- _YOUR TASK_:
The records below should be printed once more, exactly as they appear.

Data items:
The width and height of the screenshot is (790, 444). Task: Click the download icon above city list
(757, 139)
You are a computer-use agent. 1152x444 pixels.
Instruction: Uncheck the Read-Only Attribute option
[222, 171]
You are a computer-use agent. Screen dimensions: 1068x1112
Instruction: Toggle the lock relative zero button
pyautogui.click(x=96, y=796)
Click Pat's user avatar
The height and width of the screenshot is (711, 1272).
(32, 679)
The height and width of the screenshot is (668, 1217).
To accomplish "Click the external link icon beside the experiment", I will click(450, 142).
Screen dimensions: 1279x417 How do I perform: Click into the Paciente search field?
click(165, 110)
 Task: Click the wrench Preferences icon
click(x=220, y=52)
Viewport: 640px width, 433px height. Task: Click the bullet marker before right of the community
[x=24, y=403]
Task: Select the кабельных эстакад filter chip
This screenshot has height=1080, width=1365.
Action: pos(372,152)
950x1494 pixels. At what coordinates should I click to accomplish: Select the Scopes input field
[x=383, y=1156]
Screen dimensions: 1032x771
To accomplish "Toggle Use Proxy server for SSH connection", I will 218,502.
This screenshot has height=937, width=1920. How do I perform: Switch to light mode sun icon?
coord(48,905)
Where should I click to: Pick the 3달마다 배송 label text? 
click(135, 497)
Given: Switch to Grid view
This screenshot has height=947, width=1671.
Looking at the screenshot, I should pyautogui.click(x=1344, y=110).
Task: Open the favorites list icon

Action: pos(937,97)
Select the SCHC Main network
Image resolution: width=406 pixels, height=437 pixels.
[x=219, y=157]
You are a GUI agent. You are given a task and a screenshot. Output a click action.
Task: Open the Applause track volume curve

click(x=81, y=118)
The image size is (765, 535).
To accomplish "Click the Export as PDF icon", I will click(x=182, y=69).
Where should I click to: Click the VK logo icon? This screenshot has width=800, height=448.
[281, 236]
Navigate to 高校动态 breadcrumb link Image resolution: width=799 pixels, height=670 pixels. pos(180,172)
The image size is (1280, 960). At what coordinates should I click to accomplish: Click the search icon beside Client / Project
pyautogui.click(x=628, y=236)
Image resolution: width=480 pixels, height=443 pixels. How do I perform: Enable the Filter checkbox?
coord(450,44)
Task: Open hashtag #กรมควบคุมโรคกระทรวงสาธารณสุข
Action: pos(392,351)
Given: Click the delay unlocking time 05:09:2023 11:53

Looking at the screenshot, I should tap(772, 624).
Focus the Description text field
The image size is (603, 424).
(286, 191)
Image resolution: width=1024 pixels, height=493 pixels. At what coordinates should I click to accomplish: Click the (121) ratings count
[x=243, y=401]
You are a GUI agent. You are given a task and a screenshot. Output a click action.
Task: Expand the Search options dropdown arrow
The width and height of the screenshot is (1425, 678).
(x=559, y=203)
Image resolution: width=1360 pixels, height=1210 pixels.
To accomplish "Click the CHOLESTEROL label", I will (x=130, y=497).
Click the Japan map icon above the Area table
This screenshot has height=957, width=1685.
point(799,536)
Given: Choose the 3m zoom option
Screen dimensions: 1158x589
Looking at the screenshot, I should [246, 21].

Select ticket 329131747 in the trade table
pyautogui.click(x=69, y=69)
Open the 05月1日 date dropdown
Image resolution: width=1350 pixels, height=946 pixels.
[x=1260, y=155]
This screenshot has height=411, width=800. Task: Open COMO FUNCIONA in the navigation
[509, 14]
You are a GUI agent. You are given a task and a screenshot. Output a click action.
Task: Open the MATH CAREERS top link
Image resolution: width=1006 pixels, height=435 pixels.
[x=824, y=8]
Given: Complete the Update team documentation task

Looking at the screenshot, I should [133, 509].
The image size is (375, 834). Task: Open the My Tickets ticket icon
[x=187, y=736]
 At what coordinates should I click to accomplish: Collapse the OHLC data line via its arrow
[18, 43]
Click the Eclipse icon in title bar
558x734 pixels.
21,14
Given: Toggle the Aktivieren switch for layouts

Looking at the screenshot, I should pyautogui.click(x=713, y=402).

- _EXERCISE ANSWER_:
The width and height of the screenshot is (790, 444). Task: Click the download icon above city list
(757, 139)
You are a computer-use agent. 1152x444 pixels.
Instruction: Uncheck the Read-Only Attribute option
[222, 171]
You are a computer-use agent. Screen dimensions: 1068x1112
Instruction: Toggle the lock relative zero button
pyautogui.click(x=96, y=796)
Click Pat's user avatar
The height and width of the screenshot is (711, 1272).
(32, 679)
The height and width of the screenshot is (668, 1217).
To accomplish "Click the external link icon beside the experiment", I will click(450, 142).
Screen dimensions: 1279x417 How do I perform: Click into the Paciente search field?
click(165, 110)
 Task: Click the wrench Preferences icon
click(x=220, y=52)
Viewport: 640px width, 433px height. Task: Click the bullet marker before right of the community
[x=24, y=403]
Task: Select the кабельных эстакад filter chip
This screenshot has height=1080, width=1365.
Action: pos(372,152)
950x1494 pixels. At what coordinates should I click to accomplish: Select the Scopes input field
[x=383, y=1156]
Screen dimensions: 1032x771
To accomplish "Toggle Use Proxy server for SSH connection", I will 218,502.
This screenshot has height=937, width=1920. How do I perform: Switch to light mode sun icon?
coord(48,905)
Where should I click to: Pick the 3달마다 배송 label text? 
click(135, 497)
Given: Switch to Grid view
This screenshot has height=947, width=1671.
Looking at the screenshot, I should pyautogui.click(x=1344, y=110).
Task: Open the favorites list icon

Action: pos(937,97)
Select the SCHC Main network
Image resolution: width=406 pixels, height=437 pixels.
[x=219, y=157]
You are a GUI agent. You are given a task and a screenshot. Output a click action.
Task: Open the Applause track volume curve

click(x=81, y=118)
The image size is (765, 535).
To accomplish "Click the Export as PDF icon", I will click(x=182, y=69).
Where should I click to: Click the VK logo icon? This screenshot has width=800, height=448.
[281, 236]
Navigate to 高校动态 breadcrumb link Image resolution: width=799 pixels, height=670 pixels. pos(180,172)
The image size is (1280, 960). At what coordinates should I click to accomplish: Click the search icon beside Client / Project
pyautogui.click(x=628, y=236)
Image resolution: width=480 pixels, height=443 pixels. How do I perform: Enable the Filter checkbox?
coord(450,44)
Task: Open hashtag #กรมควบคุมโรคกระทรวงสาธารณสุข
Action: pos(392,351)
Given: Click the delay unlocking time 05:09:2023 11:53

Looking at the screenshot, I should tap(772, 624).
Focus the Description text field
The image size is (603, 424).
(286, 191)
Image resolution: width=1024 pixels, height=493 pixels. At what coordinates should I click to accomplish: Click the (121) ratings count
[x=243, y=401]
You are a GUI agent. You are given a task and a screenshot. Output a click action.
Task: Expand the Search options dropdown arrow
The width and height of the screenshot is (1425, 678).
(x=559, y=203)
Image resolution: width=1360 pixels, height=1210 pixels.
To accomplish "Click the CHOLESTEROL label", I will (x=130, y=497).
Click the Japan map icon above the Area table
This screenshot has height=957, width=1685.
point(799,536)
Given: Choose the 3m zoom option
Screen dimensions: 1158x589
Looking at the screenshot, I should [246, 21].

Select ticket 329131747 in the trade table
pyautogui.click(x=69, y=69)
Open the 05月1日 date dropdown
Image resolution: width=1350 pixels, height=946 pixels.
[x=1260, y=155]
This screenshot has height=411, width=800. Task: Open COMO FUNCIONA in the navigation
[509, 14]
You are a GUI agent. You are given a task and a screenshot. Output a click action.
Task: Open the MATH CAREERS top link
Image resolution: width=1006 pixels, height=435 pixels.
[x=824, y=8]
Given: Complete the Update team documentation task

Looking at the screenshot, I should [133, 509].
The image size is (375, 834). Task: Open the My Tickets ticket icon
[x=187, y=736]
 At what coordinates should I click to accomplish: Collapse the OHLC data line via its arrow
[18, 43]
Click the Eclipse icon in title bar
558x734 pixels.
21,14
Given: Toggle the Aktivieren switch for layouts

Looking at the screenshot, I should pyautogui.click(x=713, y=402).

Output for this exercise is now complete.